On this occasion, he was leading the Carnegie Mellon University Philharmonic for the first time, in a concert that featured Mozart's "Requiem Mass K. 626" and Dvorak's "Symphony No. 9 in E Minor, 'From the New World.'"
Honeck, who was awarded a CMU honorary Doctorate in Fine Arts in 2014, was asked by the current conductor and artistic director, Andrés Cárdenes to guest conduct the School of Music's CMU Philharmonic.
Cárdenes is a longtime friend of Honeck, having served as concertmaster of the Pittsburgh Symphony from 1989 to 2010. And he's not the only close CMU tie with the Pittsburgh Symphony, with 25 CMU music faculty members performing with the orchestra.
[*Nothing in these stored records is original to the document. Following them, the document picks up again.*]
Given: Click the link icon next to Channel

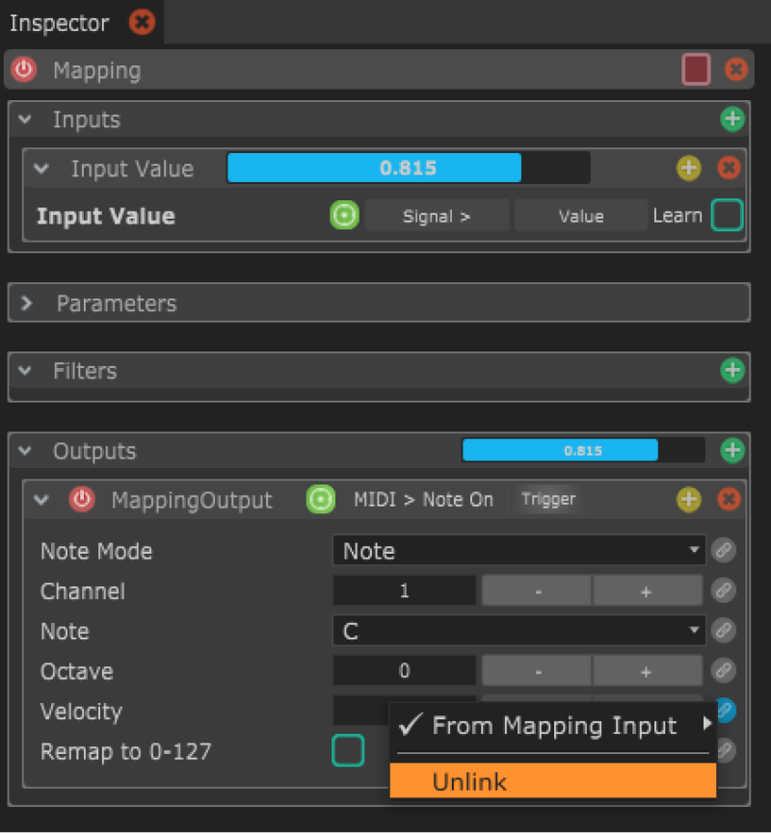Looking at the screenshot, I should [x=723, y=591].
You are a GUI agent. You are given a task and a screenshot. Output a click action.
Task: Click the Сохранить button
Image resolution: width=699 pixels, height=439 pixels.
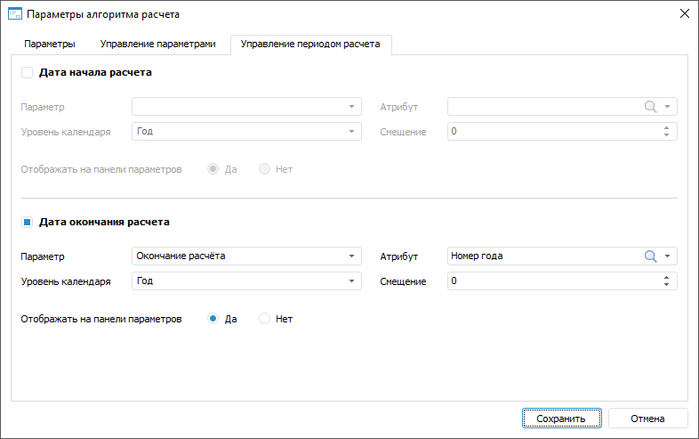[x=562, y=419]
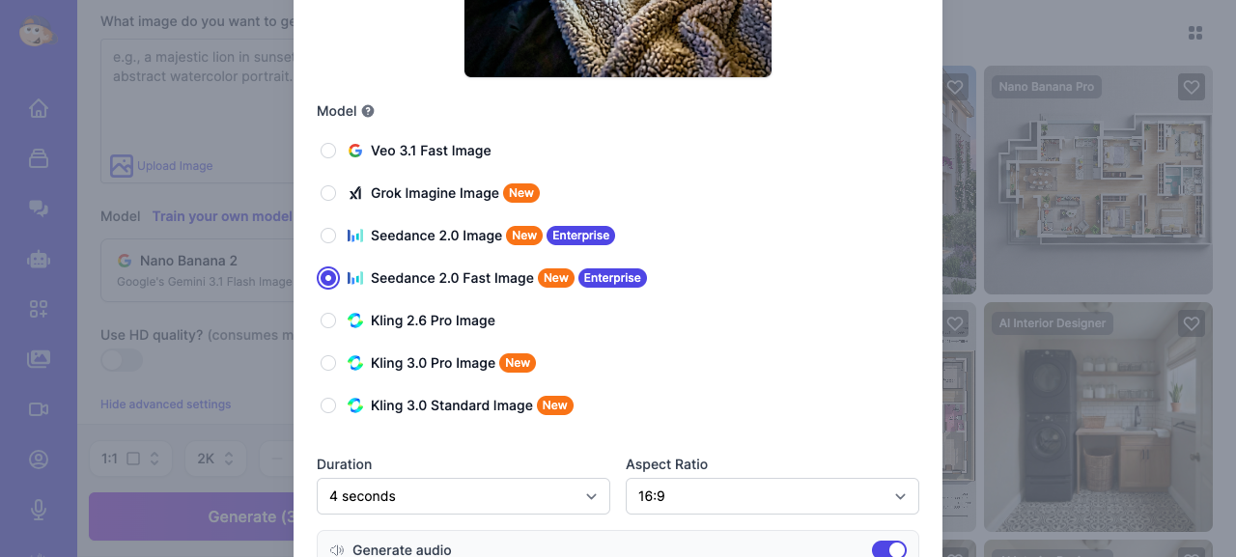
Task: Click the Model help question mark icon
Action: click(x=367, y=110)
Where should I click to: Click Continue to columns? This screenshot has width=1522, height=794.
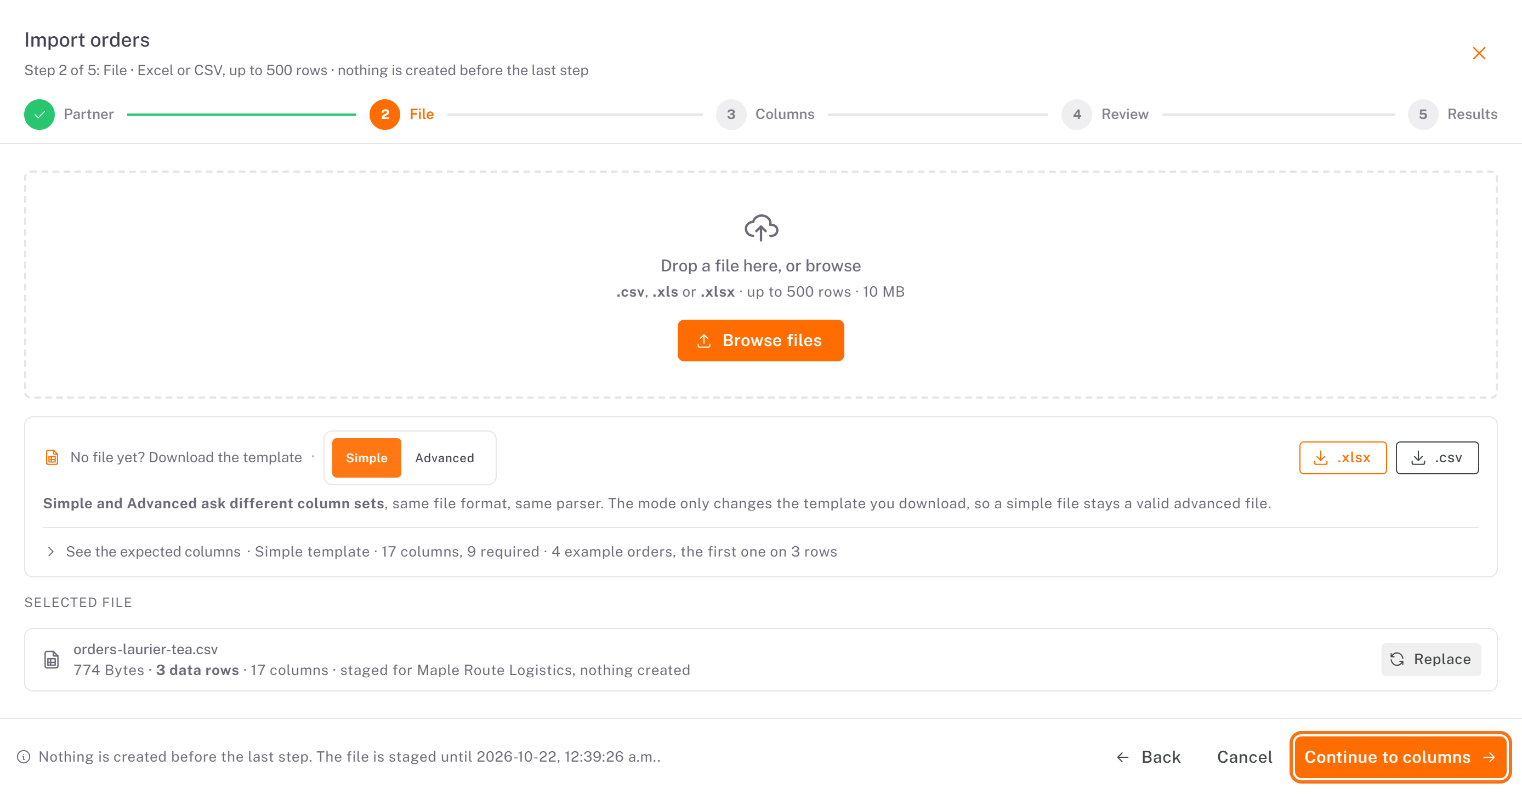click(x=1400, y=757)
CMU representation can be found in the current concertmaster and principal players in the horn, trombone, bass trombone, bassoon, oboe, tuba, cello, flute, clarinet, harp and trumpet sections.
Honeck, who played viola with the Vienna Philharmonic, was trained in youth orchestras while growing up. Though his time is largely booked conducting professional orchestras, he spent a week at CMU because he values working with student musicians.
"When I learned how to play the symphonies for the first time, it meant a lot to me. It's wonderful to give back to the young people who are learning the same thing I was," Honeck said.
Honeck has guest conducted ensembles such as the Boston Symphony Orchestra, the New York Philharmonic and the Los Angeles Philharmonic. Having led symphonies across the world, Honeck is used to many different styles of playing.
And he was excited about what he heard musically from the students at CMU.
"I thought they had enormous enthusiasm. They are so hungry to play this great music, to understand it from the inside. It was a fantastic experience, seeing how much they play from their heart," Honeck said.
And CMU students recognized Honeck's heart in what he does.
"It was clear that music is more than just a performance for him, it's an experience and a medium to communicate much deeper and profound sentiments and something that he loves to share with others," said cellist Caitlin Quinlan (A'16).
For violinist Christin Danchi (A'15), Honeck's presence on the podium was inspiring.
"Maestro Honeck knew what he wanted in every moment of the music and was determined to get it just right, but his demeanor in rehearsals did not make his persistence feel demanding. His incredibly calming presence on the podium enabled and inspired me so many times to perform at a higher level in both pieces," Danchi said.
Danchi looks forward to welcoming Honeck back to CMU to conduct again in the near future.